» Task item: One part of the entries below is wanted: the lines from the one containing "Enable the Animate" through the one containing "Task: Click the Switch Site text". Write those out exactly and nothing else.

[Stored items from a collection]
****************************************

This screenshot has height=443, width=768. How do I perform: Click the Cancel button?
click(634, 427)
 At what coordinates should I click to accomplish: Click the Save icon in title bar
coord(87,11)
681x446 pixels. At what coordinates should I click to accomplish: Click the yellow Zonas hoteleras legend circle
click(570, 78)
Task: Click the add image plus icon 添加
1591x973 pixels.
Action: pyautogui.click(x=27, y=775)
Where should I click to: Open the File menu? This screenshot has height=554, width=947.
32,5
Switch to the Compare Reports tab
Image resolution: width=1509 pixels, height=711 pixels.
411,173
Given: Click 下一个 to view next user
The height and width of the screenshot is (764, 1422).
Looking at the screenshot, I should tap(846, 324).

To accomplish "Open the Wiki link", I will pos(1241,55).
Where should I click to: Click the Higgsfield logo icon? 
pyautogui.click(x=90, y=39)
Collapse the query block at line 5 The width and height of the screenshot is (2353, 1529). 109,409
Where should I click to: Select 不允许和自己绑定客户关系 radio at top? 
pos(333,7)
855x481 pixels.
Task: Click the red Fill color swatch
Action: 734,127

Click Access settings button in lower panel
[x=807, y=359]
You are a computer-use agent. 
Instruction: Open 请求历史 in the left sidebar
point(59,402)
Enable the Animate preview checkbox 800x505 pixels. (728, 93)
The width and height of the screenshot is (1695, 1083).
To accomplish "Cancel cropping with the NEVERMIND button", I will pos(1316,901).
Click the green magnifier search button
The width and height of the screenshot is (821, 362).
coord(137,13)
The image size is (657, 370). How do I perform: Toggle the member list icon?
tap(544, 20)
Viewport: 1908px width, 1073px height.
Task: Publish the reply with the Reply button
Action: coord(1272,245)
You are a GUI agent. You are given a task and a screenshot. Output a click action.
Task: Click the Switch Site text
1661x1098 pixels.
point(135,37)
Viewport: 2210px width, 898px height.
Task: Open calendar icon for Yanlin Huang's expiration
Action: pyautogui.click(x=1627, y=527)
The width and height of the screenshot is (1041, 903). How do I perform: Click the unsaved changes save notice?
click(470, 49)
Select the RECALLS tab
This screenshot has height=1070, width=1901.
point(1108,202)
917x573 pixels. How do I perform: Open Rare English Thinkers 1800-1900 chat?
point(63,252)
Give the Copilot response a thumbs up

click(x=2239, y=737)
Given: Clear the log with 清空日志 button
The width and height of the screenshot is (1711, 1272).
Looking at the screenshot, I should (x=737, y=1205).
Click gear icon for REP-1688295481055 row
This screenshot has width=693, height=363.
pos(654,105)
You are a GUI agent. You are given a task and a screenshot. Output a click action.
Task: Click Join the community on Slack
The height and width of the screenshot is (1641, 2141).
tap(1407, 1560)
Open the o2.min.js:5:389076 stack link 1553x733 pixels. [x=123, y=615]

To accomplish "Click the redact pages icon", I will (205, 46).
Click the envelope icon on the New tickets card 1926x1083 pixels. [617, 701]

****************************************

» Reply to the exercise:
Enable the Animate preview checkbox 800x505 pixels. (728, 93)
The width and height of the screenshot is (1695, 1083).
To accomplish "Cancel cropping with the NEVERMIND button", I will pos(1316,901).
Click the green magnifier search button
The width and height of the screenshot is (821, 362).
coord(137,13)
The image size is (657, 370). How do I perform: Toggle the member list icon?
tap(544, 20)
Viewport: 1908px width, 1073px height.
Task: Publish the reply with the Reply button
Action: coord(1272,245)
You are a GUI agent. You are given a task and a screenshot. Output a click action.
Task: Click the Switch Site text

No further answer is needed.